◆ **WHAT YOU WILL DO**
An exact printout of all the entries is required.

◆ **RECORDS FOR THE TASK**
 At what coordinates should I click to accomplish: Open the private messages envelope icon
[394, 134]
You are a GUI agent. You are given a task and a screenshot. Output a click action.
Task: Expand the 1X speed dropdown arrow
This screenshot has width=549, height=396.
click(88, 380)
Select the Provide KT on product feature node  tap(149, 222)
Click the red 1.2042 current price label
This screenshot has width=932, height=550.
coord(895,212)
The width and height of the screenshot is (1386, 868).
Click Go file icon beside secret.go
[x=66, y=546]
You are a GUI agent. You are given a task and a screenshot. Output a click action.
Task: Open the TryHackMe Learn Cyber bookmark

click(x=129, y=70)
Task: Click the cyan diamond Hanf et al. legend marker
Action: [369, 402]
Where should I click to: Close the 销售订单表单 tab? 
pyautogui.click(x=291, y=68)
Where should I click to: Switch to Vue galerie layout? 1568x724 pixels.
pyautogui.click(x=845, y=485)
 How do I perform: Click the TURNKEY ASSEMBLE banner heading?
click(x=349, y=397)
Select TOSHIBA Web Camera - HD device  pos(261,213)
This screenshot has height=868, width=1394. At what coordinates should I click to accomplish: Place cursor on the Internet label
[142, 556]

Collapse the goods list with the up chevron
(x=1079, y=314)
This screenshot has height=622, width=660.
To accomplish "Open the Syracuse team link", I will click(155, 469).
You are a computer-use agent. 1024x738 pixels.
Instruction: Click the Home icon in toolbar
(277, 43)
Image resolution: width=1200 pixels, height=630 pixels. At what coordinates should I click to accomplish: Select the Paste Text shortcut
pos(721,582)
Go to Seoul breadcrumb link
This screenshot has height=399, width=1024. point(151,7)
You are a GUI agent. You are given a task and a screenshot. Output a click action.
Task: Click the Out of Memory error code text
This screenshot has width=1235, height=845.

◆ **RESPONSE BELOW**
 At what coordinates should I click to accomplish: Open the private messages envelope icon
[394, 134]
You are a GUI agent. You are given a task and a screenshot. Output a click action.
Task: Expand the 1X speed dropdown arrow
This screenshot has width=549, height=396.
click(88, 380)
Select the Provide KT on product feature node  tap(149, 222)
Click the red 1.2042 current price label
This screenshot has width=932, height=550.
coord(895,212)
The width and height of the screenshot is (1386, 868).
Click Go file icon beside secret.go
[x=66, y=546]
You are a GUI agent. You are given a task and a screenshot. Output a click action.
Task: Open the TryHackMe Learn Cyber bookmark

click(x=129, y=70)
Task: Click the cyan diamond Hanf et al. legend marker
Action: [369, 402]
Where should I click to: Close the 销售订单表单 tab? 
pyautogui.click(x=291, y=68)
Where should I click to: Switch to Vue galerie layout? 1568x724 pixels.
pyautogui.click(x=845, y=485)
 How do I perform: Click the TURNKEY ASSEMBLE banner heading?
click(x=349, y=397)
Select TOSHIBA Web Camera - HD device  pos(261,213)
This screenshot has height=868, width=1394. At what coordinates should I click to accomplish: Place cursor on the Internet label
[142, 556]

Collapse the goods list with the up chevron
(x=1079, y=314)
This screenshot has height=622, width=660.
To accomplish "Open the Syracuse team link", I will click(155, 469).
You are a computer-use agent. 1024x738 pixels.
Instruction: Click the Home icon in toolbar
(277, 43)
Image resolution: width=1200 pixels, height=630 pixels. At what coordinates should I click to accomplish: Select the Paste Text shortcut
pos(721,582)
Go to Seoul breadcrumb link
This screenshot has height=399, width=1024. point(151,7)
You are a GUI agent. You are given a task and a screenshot. Output a click action.
Task: Click the Out of Memory error code text
This screenshot has width=1235, height=845.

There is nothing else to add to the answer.